Privacy Policy

Last updated: June 1, 2024

This policy describes how ApiMirror ("we", "us") collects, uses, and protects your data when you use our website and services.

Data We Collect

We collect the minimum data necessary to operate the service:

• Account information: Email address, name, and hashed password when you create an account.
• API endpoint data: URLs, check configurations, and assertion rules you configure for monitoring.
• Check results: HTTP status codes, response times, headers, and (optionally) response bodies from your monitored endpoints.
• Usage data: Basic analytics such as page views, feature usage, and session duration. We use a privacy-focused analytics tool that does not use cookies.
• Payment information: Processed and stored by our payment provider (Stripe).
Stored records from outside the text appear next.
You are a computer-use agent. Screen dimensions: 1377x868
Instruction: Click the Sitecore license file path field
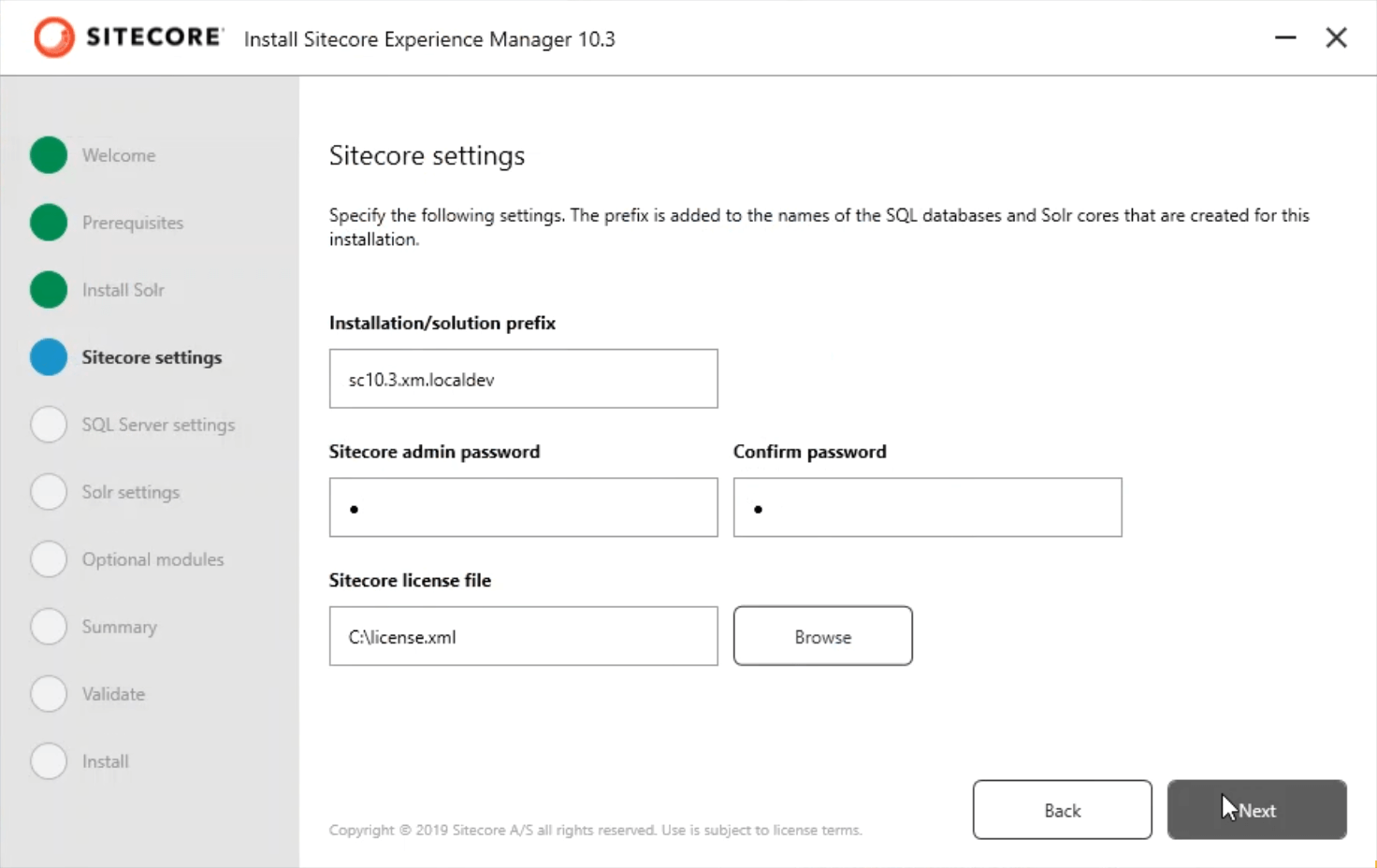(x=523, y=636)
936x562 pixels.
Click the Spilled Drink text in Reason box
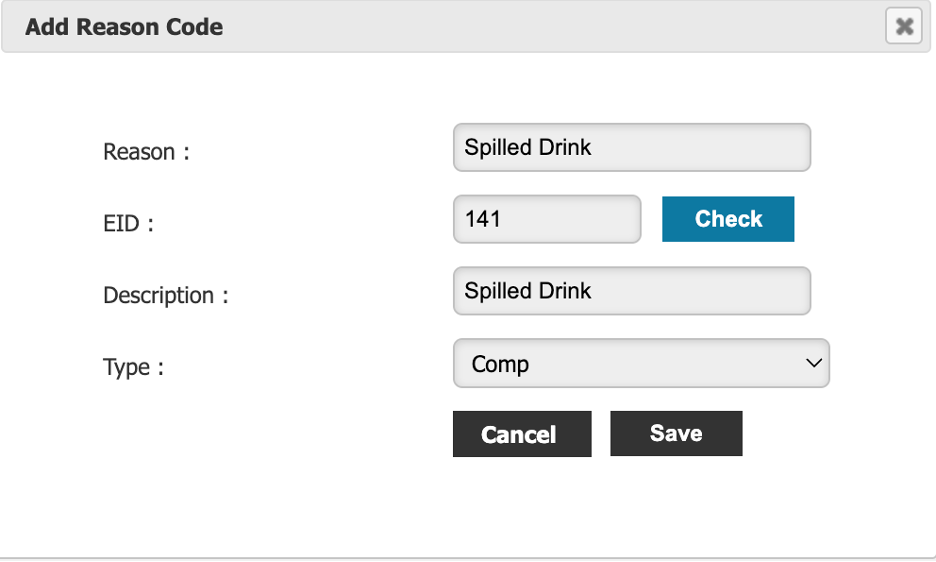click(x=528, y=148)
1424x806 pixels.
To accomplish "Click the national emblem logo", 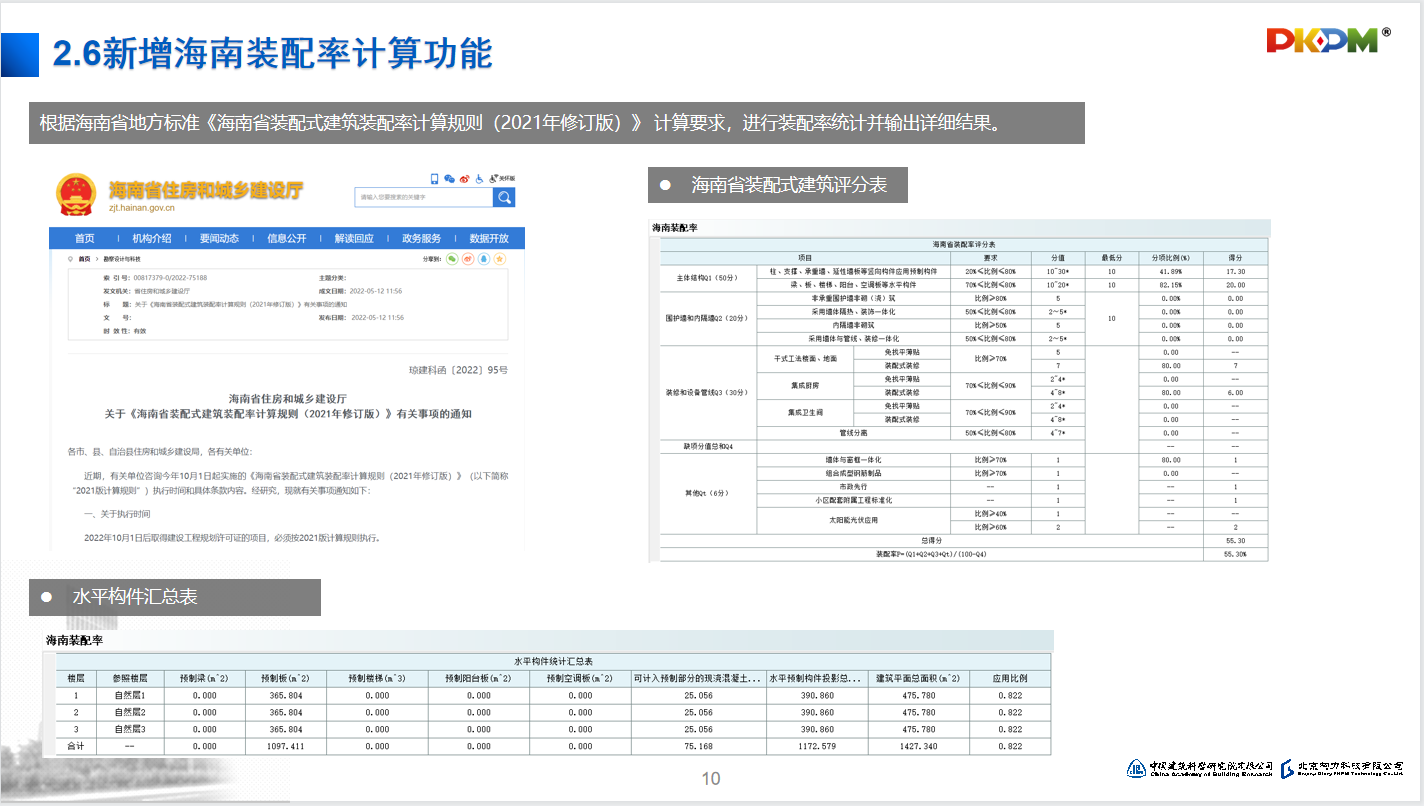I will pyautogui.click(x=77, y=195).
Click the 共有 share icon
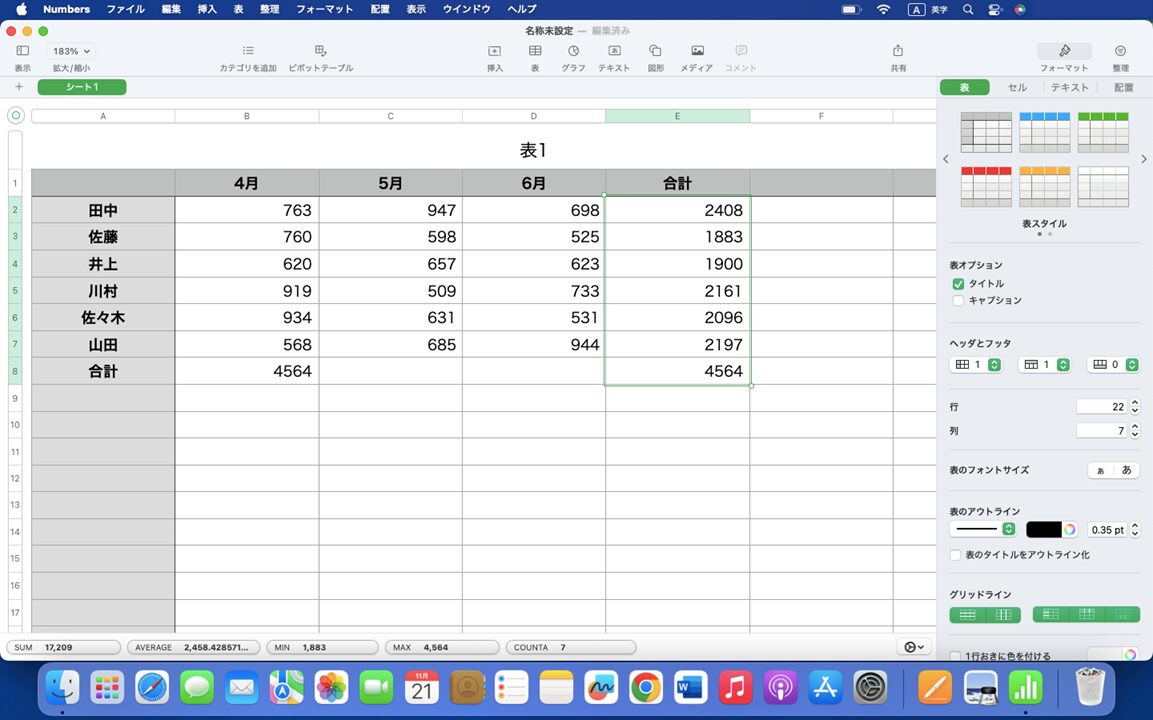The width and height of the screenshot is (1153, 720). (x=897, y=56)
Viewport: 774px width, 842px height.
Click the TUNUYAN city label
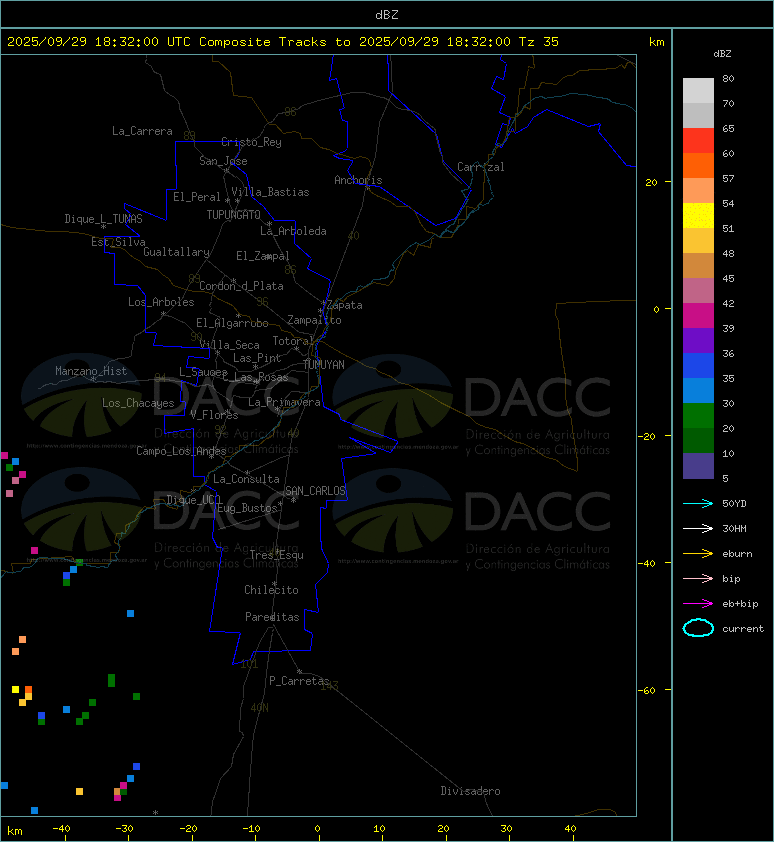(324, 365)
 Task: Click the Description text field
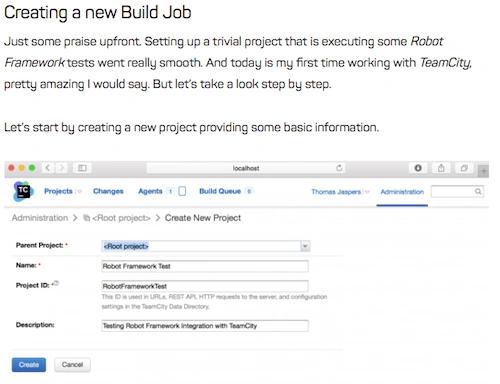205,326
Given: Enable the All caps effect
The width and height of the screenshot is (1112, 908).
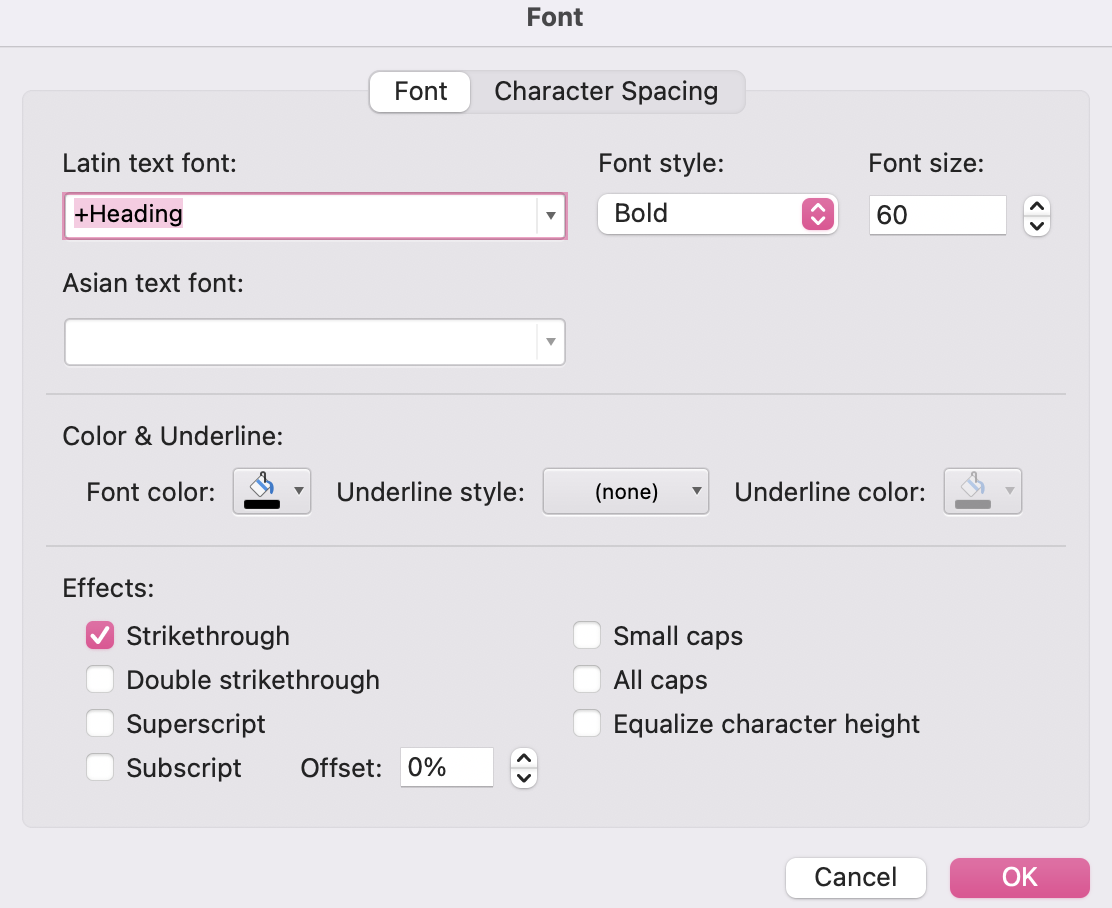Looking at the screenshot, I should click(587, 679).
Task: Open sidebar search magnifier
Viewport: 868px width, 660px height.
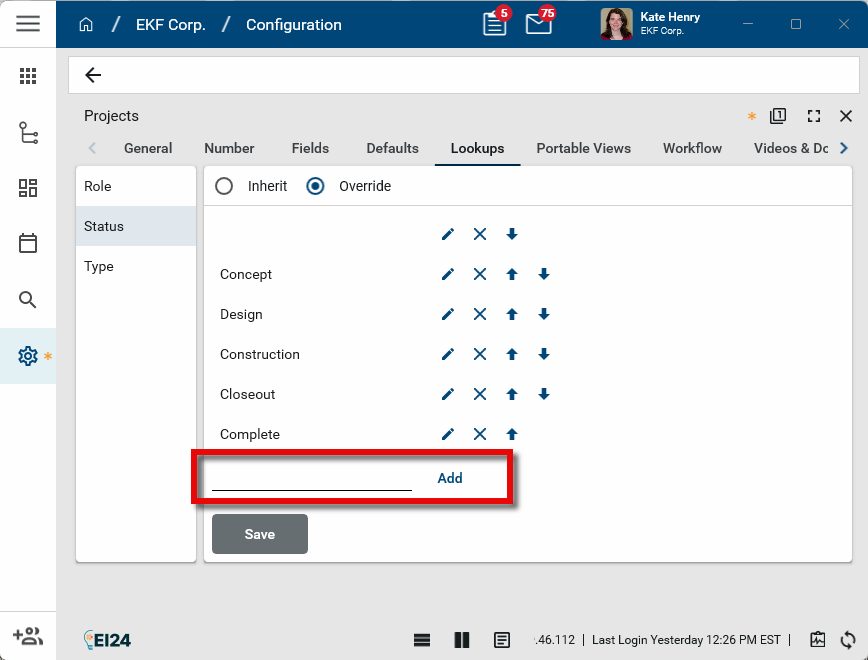Action: pyautogui.click(x=28, y=300)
We do not store credit card numbers.

How We Use Your Data

• To operate and improve the monitoring, testing, and documentation services.
• To send alerts and notifications you've configured.
• To communicate about service updates, security notices, and account-related matters.
• To diagnose technical issues and prevent abuse.

Data Retention

Check results are retained according to your plan's history limits (7 days, 90 days, or 1 year). When you delete an endpoint, its check history is purged within 48 hours. Account data is deleted within 30 days of account closure.

Data Sharing

We do not sell your data. We share data only with:

• Infrastructure providers necessary to operate the service (hosting, CDN, email delivery).
• Stripe for payment processing.
• Law enforcement when legally required.

Security

All data is encrypted in transit (TLS 1.2+) and at rest (AES-256). API keys are stored as salted hashes. We conduct regular security reviews and maintain an internal vulnerability management process.

Cookies

We use a single session cookie for authentication. We do not use tracking cookies or third-party advertising cookies.

Your Rights

You can export your data, correct inaccuracies, or request deletion at any time through the dashboard settings. For GDPR-specific requests, contact us through the in-app support channel.

Changes

We may update this policy from time to time. Significant changes will be communicated via email and a banner in the dashboard. Continued use of the service after changes constitutes acceptance.